J’ai vu le film hier. Coté sciences, c’est un franc zéro pointé. Pour ce qui ne relève pas du pur fantasme, les auteurs semblent s’être bornés à la vision de 1963…
Le pire est que ce n’est pas mieux coté scénario, personnages et action. Le néant. Un vrai navet, pire que 2012 qui lui au moins, m’avait fait rigoler (Ah, les neutrinos à effet micro-onde sur le noyau terrestre ! Et la course poursuite avec la croute terrestre en fusion !)
Une vraie perte d’argent…
[…] about Qui Tam Action issue #1 August 18th, 2011 | Author: Fight for Right Planète des singes : êtes-vous aussi intelligent(e) qu'eux ? – Slate.fr – blog.slate.fr 08/18/2011 Slate.frPlanète des singes : êtes-vous aussi intelligent(e) […]
Oups… Desole!
(@Pili, merci pour les lecons de politesse, mais ce n’est pas parce que je ne reagis pas en 5 minutes que je n’admets pas mes erreurs!)
Ce qu’il y a d’incroyable c’est à quel point nous avons oublié les “questions” posées par le film de Schafner alors que nous sommes censés nous en poser tant avec cette version…
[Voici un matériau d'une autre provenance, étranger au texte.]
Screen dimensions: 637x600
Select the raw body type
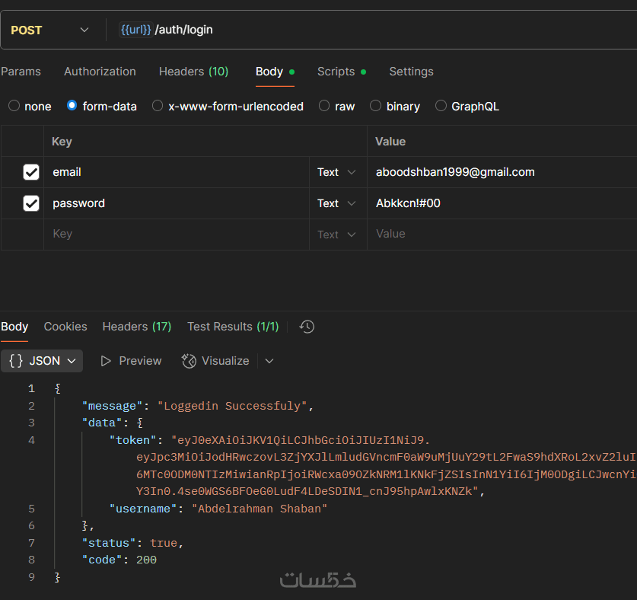(324, 107)
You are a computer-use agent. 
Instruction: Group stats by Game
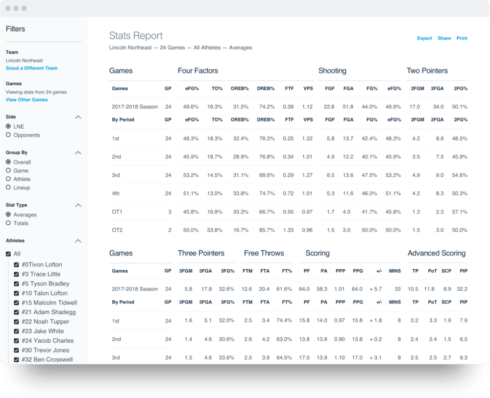[x=8, y=170]
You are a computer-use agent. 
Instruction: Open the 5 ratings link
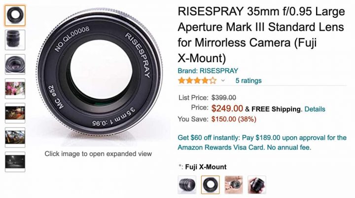tap(249, 80)
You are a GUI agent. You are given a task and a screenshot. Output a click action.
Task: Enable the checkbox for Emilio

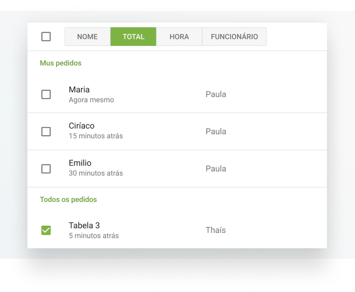coord(46,169)
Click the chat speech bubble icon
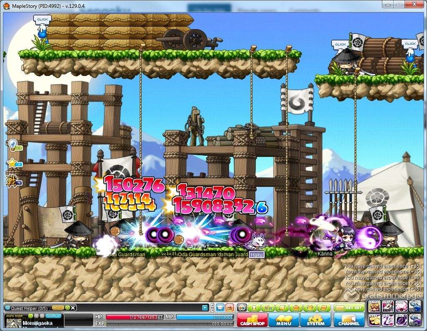This screenshot has height=331, width=427. (220, 308)
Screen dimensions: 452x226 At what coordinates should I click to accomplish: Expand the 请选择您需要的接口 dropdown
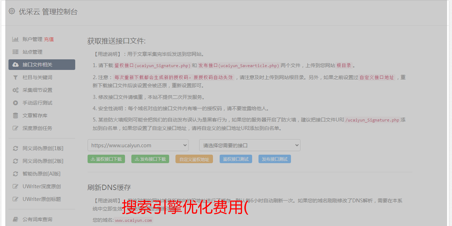pos(250,145)
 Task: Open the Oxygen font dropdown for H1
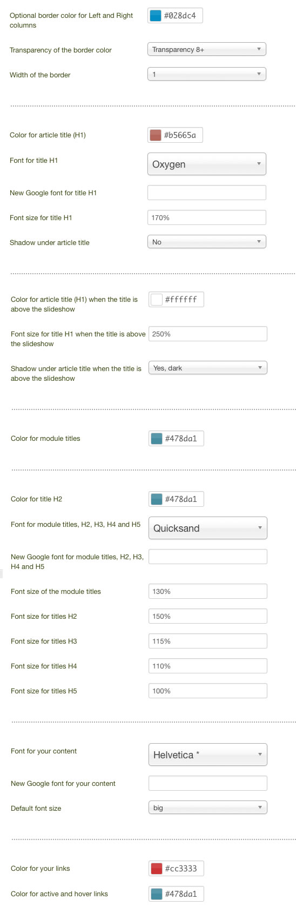pyautogui.click(x=207, y=164)
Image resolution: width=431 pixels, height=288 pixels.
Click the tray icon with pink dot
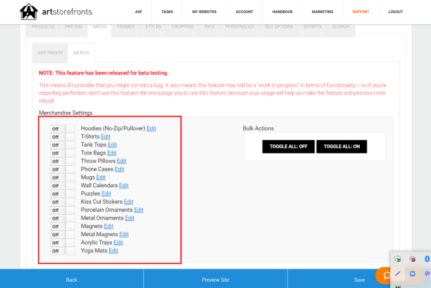tap(412, 259)
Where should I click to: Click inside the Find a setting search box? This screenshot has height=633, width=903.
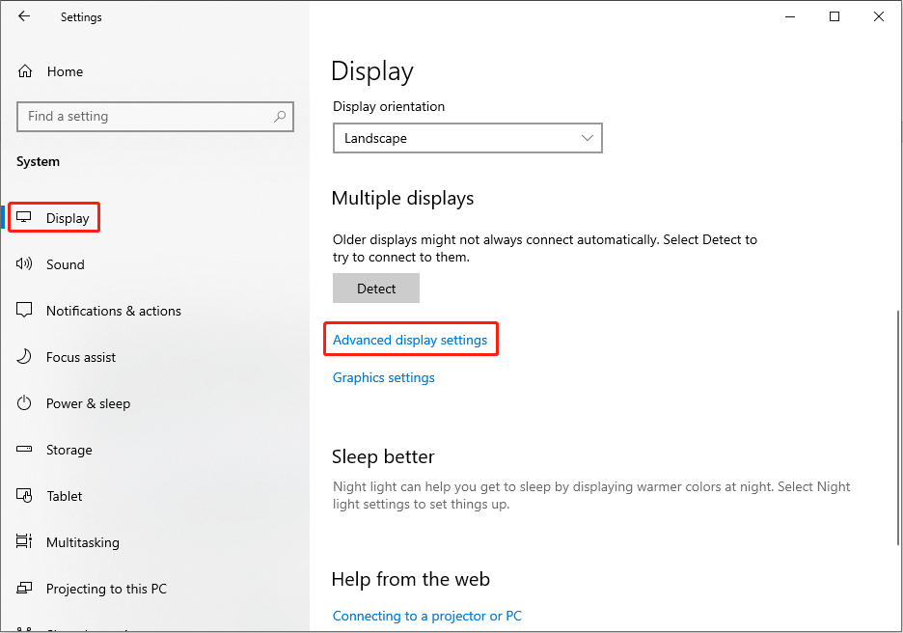point(145,116)

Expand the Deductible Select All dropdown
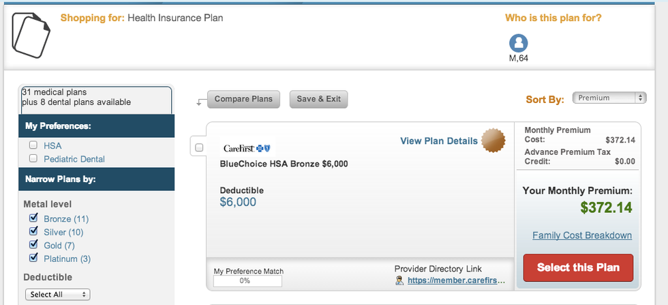tap(58, 295)
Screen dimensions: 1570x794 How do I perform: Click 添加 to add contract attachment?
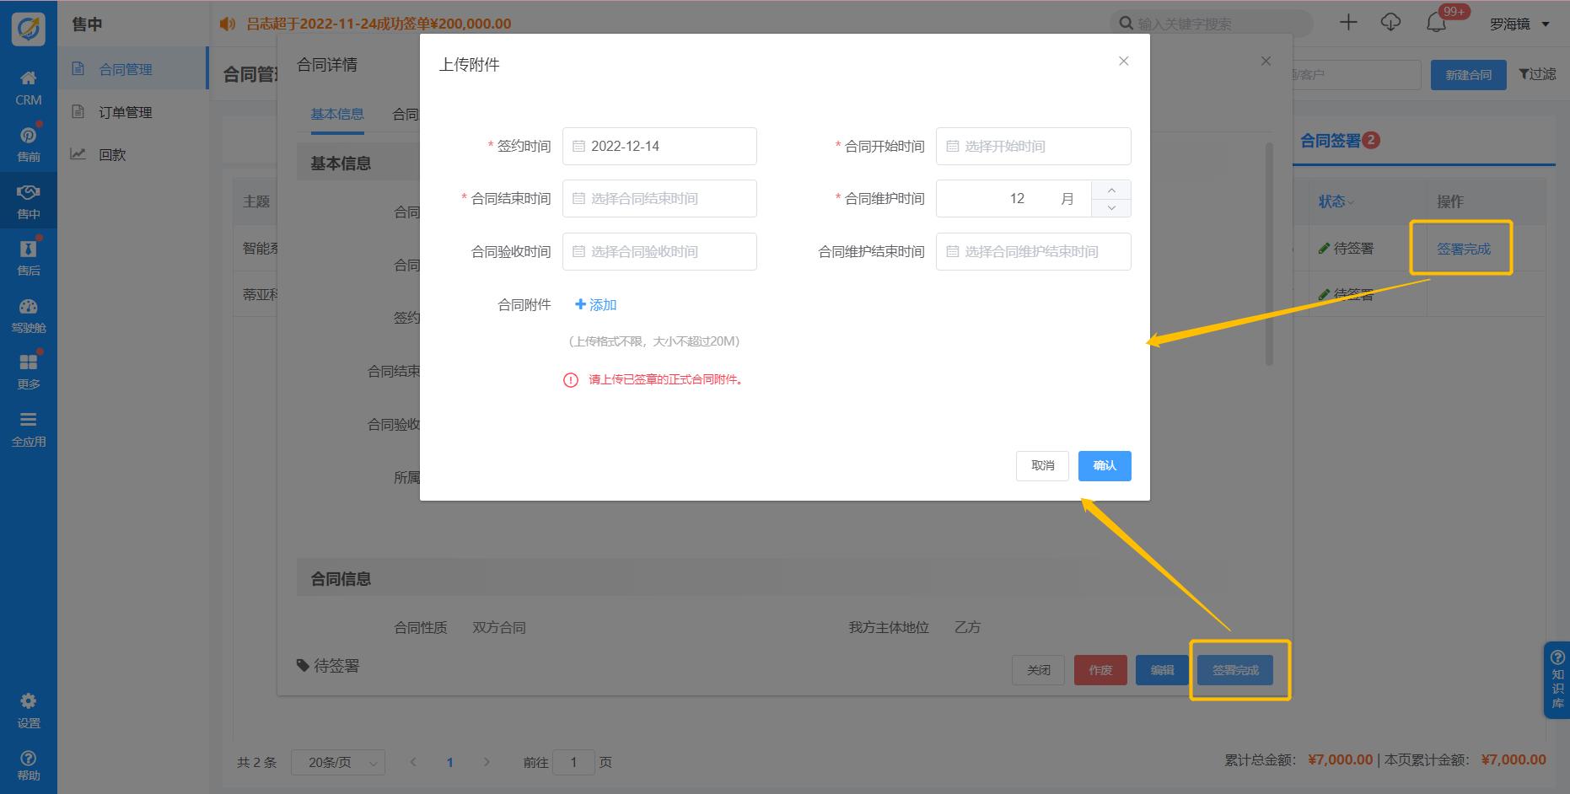(596, 305)
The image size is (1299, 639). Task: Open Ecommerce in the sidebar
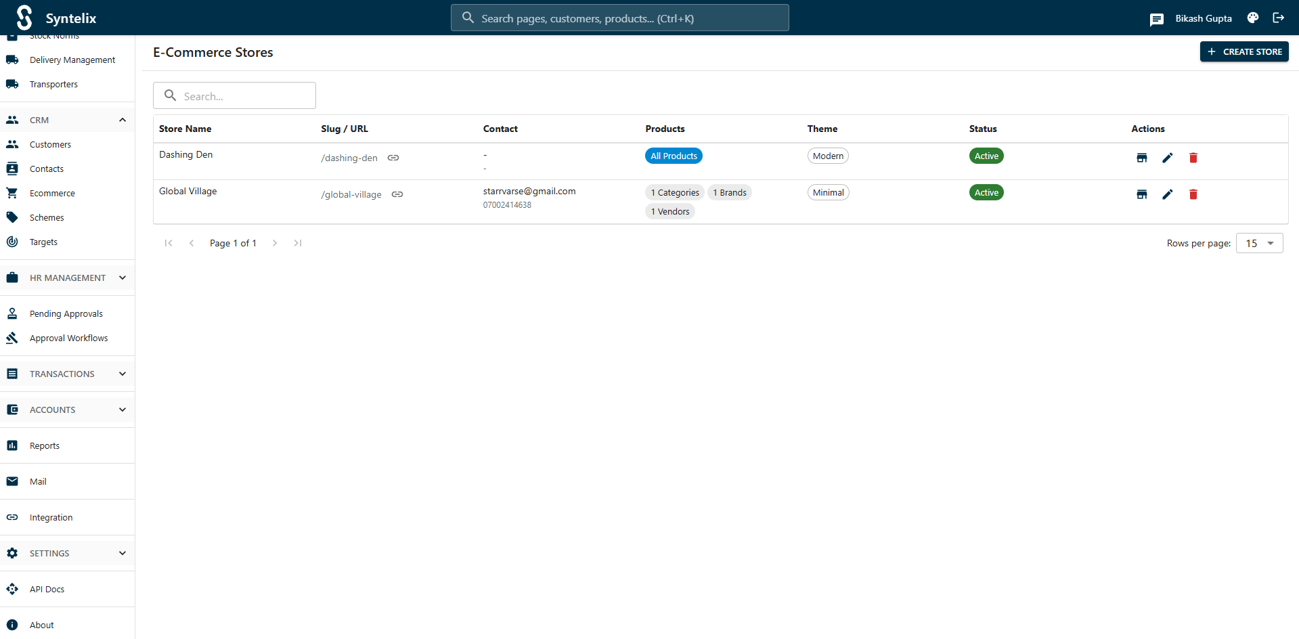(x=52, y=193)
Je sais que ça n’est pas le sujet central de l’article, mais je tenais à signaler que l’augmentation des capacités cognitives (de la mémoire, plus exactement) par thérapie génique n’est plus de la science fiction depuis 2 ans déjà : http://news.nationalgeographic.com/news/2009/11/091112-smartest-rat-memory.html 😉
Il y a quand même un gros point qui rend le thème de ce film complètement invraisemblable, qui est un sujet scientifique et écologique très grave : même beaucoup plus intelligents et plus fort que nous, les chimpanzés ne peuvent pas créer d’armée pour prendre le pouvoir car il sont en danger d’extinction. Leur population mondiale est estimée à environ 150.000 individus, essentiellement en Afrique centrale. Ça fait 1 chimpanzé contre 50.000 homos sapiens sur Terre…
@David : c’est bien pour cette raison que le scénario invente ce virus qui va tuer la plus grande partie de la population humaine…
“De ce point de vue, la leçon que, malgré ses incohérences, le film veut nous donner est la suivante : les singes mettent leurs cellules grises en action non pas dans le but de gagner assez d’argent afin de s’offrir le smartphone le plus à la mode ou le dernier disque de Larusso, mais pour reprendre leur liberté. Et échapper à leur condition humaine.”
Comme quoi une même œuvre peut donner bien des interprétations. Pour moi les singes du film mettent plutôt leur “intelligence” à chercher des conditions plus “humaines” pour ainsi dire. Puisque ils ne font ni plus ni moins que s’échapper d’une “prison” où, en plus du manque de liberté, ils subissaient la cruauté du gardien. J’y ai pour ma part plus vue une incitation à la réflexion du réel bien fondé des prisons, camisoles chimiques et autres mises sous tutelles “forcées” de certaines personnes âgée en guise de morale.